> **YOUR ASSIGNMENT**: Please reproduce exactly the lines that begin the listing below, up to and including the line where "Given: Enable the friendly fire checkbox" occurs.

○ ○ ○ ○ ○

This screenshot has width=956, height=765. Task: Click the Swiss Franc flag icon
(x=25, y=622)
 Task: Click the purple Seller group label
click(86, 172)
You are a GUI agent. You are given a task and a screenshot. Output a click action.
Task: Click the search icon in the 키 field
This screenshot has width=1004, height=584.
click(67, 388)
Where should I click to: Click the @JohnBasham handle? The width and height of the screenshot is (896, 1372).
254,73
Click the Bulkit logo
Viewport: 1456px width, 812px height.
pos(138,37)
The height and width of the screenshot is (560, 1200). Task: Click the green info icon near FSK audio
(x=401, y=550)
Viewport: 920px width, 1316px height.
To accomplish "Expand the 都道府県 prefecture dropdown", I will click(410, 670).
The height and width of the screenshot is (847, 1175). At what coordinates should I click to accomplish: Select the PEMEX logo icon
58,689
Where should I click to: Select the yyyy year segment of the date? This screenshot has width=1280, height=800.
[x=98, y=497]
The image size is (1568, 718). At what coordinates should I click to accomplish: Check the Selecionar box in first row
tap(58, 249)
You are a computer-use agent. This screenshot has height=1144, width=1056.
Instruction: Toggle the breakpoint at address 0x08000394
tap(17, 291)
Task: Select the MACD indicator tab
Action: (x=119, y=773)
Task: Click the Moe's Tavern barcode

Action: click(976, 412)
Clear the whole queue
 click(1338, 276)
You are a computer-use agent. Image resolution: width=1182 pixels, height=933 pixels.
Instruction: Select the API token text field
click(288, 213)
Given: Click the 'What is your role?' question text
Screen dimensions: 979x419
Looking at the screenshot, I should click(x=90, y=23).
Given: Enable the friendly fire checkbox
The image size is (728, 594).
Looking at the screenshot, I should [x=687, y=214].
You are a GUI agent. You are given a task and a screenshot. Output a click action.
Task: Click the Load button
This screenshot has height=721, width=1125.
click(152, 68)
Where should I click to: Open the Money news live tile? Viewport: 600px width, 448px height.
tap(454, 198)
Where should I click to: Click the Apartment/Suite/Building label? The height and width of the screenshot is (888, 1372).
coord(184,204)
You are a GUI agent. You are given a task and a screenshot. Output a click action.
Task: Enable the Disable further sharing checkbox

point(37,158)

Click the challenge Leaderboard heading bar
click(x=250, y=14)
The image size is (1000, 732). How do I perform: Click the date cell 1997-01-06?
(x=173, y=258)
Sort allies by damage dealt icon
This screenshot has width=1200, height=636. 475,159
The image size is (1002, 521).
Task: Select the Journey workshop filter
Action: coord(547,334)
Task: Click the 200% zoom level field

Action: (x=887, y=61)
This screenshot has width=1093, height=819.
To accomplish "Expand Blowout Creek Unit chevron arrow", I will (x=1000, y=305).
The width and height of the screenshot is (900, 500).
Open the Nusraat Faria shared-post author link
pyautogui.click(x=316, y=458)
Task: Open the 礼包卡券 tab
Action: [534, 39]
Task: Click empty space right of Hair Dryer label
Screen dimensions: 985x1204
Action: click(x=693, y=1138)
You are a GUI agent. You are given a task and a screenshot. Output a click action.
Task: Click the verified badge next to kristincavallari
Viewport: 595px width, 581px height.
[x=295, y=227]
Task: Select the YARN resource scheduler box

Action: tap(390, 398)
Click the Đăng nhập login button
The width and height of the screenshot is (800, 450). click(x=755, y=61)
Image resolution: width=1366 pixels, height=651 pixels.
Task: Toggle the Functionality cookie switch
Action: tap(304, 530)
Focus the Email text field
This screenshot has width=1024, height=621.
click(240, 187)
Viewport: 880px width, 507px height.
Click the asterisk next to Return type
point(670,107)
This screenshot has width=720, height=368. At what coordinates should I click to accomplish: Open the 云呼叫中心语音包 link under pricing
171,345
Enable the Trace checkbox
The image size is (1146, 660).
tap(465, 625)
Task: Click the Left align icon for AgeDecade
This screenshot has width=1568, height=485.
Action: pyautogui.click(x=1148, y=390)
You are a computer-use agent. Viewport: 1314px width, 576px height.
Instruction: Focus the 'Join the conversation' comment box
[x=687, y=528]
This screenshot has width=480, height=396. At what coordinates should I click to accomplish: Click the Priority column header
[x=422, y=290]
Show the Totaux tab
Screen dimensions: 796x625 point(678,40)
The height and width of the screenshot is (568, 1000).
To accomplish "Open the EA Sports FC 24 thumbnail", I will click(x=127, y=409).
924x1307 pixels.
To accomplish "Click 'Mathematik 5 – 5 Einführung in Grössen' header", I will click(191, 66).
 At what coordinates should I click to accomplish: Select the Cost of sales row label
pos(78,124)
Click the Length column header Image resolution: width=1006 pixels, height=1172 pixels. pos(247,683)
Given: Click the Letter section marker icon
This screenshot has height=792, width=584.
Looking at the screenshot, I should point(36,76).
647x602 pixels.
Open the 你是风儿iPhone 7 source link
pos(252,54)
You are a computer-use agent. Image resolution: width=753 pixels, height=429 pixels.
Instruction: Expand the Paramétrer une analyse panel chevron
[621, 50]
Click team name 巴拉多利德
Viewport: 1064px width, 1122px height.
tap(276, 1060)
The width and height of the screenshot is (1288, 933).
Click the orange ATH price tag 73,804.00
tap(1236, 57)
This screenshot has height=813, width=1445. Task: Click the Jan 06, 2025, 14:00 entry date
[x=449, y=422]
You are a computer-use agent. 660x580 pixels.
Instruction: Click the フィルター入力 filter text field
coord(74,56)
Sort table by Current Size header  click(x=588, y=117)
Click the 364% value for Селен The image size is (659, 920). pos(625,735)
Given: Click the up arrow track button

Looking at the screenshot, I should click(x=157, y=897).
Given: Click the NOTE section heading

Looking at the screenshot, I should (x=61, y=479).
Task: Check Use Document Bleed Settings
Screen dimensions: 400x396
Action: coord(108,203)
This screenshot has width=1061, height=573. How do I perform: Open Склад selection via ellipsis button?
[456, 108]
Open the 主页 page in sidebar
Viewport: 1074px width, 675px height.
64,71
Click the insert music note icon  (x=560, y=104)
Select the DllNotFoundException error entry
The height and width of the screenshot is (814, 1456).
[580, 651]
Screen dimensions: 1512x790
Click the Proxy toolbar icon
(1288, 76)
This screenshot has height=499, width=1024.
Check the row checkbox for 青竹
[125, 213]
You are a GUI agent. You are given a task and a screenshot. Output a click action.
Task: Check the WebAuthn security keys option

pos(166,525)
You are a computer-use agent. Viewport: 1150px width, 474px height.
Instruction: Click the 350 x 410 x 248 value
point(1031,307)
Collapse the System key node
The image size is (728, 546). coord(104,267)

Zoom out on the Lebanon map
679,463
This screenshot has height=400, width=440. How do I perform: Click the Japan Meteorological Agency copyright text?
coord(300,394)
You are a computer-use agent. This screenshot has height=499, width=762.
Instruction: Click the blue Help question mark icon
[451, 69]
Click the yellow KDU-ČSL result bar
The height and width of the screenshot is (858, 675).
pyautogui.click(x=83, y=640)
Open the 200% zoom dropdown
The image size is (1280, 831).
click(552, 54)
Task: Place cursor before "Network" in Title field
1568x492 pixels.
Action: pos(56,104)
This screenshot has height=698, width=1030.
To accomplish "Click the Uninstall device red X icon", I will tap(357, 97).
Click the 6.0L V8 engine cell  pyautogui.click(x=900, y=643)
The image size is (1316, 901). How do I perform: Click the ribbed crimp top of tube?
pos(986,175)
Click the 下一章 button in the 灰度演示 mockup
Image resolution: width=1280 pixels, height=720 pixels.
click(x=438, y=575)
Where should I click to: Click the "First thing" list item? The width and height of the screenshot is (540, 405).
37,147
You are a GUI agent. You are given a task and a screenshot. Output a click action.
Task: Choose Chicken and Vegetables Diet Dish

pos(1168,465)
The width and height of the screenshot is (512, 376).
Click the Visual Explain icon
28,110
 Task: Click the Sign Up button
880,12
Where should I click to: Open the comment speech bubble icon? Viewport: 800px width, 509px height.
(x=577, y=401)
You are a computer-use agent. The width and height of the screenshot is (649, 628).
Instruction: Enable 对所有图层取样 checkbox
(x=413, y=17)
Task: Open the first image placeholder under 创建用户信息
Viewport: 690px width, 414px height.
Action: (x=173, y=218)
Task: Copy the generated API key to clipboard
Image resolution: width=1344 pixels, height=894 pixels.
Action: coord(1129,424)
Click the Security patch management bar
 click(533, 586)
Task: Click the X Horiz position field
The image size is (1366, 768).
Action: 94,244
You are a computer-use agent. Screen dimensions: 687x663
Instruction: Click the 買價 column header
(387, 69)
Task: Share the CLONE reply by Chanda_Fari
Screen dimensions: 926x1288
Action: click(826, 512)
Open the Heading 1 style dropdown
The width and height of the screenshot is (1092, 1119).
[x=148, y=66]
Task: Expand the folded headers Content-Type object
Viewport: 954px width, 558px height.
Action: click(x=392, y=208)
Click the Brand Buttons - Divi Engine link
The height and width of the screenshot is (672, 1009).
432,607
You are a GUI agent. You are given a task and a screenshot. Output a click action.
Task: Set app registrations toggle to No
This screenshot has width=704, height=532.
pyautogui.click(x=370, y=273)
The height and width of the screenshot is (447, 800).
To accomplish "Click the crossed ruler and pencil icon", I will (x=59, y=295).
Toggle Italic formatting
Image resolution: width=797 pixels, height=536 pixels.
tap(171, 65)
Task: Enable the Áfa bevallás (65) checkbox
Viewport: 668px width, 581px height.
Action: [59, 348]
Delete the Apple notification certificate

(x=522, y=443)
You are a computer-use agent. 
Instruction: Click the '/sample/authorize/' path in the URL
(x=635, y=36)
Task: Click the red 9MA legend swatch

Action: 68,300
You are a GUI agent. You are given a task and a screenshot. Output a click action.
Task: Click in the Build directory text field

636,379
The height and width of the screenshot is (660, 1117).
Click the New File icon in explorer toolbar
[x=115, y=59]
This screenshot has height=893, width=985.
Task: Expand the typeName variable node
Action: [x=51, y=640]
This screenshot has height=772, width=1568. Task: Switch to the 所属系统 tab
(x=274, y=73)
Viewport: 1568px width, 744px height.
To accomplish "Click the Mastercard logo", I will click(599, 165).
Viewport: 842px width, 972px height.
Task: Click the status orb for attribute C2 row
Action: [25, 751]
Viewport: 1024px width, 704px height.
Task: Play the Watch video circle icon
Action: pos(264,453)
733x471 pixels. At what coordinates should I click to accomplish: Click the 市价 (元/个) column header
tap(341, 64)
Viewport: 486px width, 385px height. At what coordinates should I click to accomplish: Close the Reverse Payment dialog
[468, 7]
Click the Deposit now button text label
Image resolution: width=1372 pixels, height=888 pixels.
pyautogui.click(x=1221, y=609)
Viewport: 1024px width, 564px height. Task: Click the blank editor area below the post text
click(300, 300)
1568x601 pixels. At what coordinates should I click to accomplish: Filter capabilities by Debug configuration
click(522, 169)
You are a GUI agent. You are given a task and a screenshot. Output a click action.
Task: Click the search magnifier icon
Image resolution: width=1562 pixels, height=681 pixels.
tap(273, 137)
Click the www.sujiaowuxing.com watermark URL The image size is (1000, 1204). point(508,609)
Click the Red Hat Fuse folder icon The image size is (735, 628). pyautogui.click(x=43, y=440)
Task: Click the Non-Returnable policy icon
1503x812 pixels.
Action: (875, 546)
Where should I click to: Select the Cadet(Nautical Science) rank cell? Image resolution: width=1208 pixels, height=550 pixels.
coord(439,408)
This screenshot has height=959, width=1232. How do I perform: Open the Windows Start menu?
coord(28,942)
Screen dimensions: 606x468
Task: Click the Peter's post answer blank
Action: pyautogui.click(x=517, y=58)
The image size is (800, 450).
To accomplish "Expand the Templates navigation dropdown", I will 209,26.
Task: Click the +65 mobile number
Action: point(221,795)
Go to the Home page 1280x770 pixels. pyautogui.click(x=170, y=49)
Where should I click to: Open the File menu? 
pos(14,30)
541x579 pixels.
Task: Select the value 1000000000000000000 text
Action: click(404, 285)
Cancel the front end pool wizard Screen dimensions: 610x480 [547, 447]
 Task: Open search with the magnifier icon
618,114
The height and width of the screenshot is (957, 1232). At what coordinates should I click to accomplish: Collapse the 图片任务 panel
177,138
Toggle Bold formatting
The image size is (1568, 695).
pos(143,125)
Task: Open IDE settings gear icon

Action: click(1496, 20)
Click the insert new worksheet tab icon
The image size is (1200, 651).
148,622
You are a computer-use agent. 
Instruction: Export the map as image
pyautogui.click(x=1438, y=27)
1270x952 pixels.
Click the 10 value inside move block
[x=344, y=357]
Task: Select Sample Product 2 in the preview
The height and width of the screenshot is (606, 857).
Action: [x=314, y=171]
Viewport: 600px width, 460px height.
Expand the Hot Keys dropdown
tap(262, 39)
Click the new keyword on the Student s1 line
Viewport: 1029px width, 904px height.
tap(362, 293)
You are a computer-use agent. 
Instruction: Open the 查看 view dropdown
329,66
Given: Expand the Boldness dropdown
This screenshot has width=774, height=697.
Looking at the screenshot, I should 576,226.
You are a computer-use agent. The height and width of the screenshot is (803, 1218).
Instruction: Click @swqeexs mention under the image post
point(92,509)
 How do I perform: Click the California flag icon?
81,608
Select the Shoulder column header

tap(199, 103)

○ ○ ○ ○ ○

> **EXPECTED OUTPUT**:
This screenshot has width=956, height=765. Task: Click the Swiss Franc flag icon
(x=25, y=622)
 Task: Click the purple Seller group label
click(86, 172)
You are a GUI agent. You are given a task and a screenshot. Output a click action.
Task: Click the search icon in the 키 field
This screenshot has width=1004, height=584.
click(67, 388)
Where should I click to: Click the @JohnBasham handle? The width and height of the screenshot is (896, 1372).
254,73
Click the Bulkit logo
Viewport: 1456px width, 812px height.
pos(138,37)
The height and width of the screenshot is (560, 1200). Task: Click the green info icon near FSK audio
(x=401, y=550)
Viewport: 920px width, 1316px height.
To accomplish "Expand the 都道府県 prefecture dropdown", I will click(410, 670).
The height and width of the screenshot is (847, 1175). At what coordinates should I click to accomplish: Select the PEMEX logo icon
58,689
Where should I click to: Select the yyyy year segment of the date? This screenshot has width=1280, height=800.
[x=98, y=497]
The image size is (1568, 718). At what coordinates should I click to accomplish: Check the Selecionar box in first row
tap(58, 249)
You are a computer-use agent. This screenshot has height=1144, width=1056.
Instruction: Toggle the breakpoint at address 0x08000394
tap(17, 291)
Task: Select the MACD indicator tab
Action: (x=119, y=773)
Task: Click the Moe's Tavern barcode

Action: click(976, 412)
Clear the whole queue
 click(1338, 276)
You are a computer-use agent. Image resolution: width=1182 pixels, height=933 pixels.
Instruction: Select the API token text field
click(288, 213)
Given: Click the 'What is your role?' question text
Screen dimensions: 979x419
Looking at the screenshot, I should click(x=90, y=23).
Given: Enable the friendly fire checkbox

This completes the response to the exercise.